DATASET CONTENT:
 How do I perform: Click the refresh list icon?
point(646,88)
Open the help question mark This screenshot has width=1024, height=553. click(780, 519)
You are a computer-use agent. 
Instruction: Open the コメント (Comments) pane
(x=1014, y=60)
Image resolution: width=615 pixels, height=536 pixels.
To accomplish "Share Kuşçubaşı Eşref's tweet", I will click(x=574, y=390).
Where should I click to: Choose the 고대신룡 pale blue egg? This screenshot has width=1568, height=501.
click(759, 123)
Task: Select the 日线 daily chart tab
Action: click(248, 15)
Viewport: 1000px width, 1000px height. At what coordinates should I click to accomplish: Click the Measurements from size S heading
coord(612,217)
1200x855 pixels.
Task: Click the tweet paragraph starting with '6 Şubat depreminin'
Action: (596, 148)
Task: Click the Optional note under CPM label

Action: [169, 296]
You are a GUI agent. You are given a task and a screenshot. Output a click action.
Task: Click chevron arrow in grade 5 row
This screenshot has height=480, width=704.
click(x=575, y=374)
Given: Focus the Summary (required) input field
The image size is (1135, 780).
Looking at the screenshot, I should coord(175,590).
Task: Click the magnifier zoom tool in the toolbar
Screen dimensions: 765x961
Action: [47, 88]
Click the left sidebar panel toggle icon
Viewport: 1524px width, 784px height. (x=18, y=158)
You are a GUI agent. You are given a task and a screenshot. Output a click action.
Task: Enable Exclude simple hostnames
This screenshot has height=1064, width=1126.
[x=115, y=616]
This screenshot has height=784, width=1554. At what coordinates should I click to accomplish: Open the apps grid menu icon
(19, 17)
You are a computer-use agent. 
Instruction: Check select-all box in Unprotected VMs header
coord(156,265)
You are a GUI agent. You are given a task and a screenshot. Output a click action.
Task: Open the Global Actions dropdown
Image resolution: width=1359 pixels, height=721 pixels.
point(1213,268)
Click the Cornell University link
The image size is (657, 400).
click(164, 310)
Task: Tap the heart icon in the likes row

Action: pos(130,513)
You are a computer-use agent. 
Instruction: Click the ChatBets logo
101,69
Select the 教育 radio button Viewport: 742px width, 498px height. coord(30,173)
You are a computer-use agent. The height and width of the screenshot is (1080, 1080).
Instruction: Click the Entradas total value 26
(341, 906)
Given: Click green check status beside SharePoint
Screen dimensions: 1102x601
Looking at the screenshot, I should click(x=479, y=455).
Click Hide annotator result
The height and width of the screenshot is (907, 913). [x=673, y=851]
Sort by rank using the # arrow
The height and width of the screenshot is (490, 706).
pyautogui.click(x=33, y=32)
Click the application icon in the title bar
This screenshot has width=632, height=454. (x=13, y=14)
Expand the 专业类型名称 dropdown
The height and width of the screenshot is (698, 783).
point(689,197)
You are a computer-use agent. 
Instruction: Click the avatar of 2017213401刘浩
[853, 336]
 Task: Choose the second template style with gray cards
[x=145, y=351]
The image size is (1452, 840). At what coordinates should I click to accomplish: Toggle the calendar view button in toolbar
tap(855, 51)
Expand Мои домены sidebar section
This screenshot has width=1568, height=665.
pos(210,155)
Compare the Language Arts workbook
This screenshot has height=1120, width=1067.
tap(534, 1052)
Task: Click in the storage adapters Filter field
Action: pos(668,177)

ACTION ITEM:
Report each line of the data in which "dropdown" occurs.

ANSWER:
Task: Open the Global Actions dropdown
Expand the 专业类型名称 dropdown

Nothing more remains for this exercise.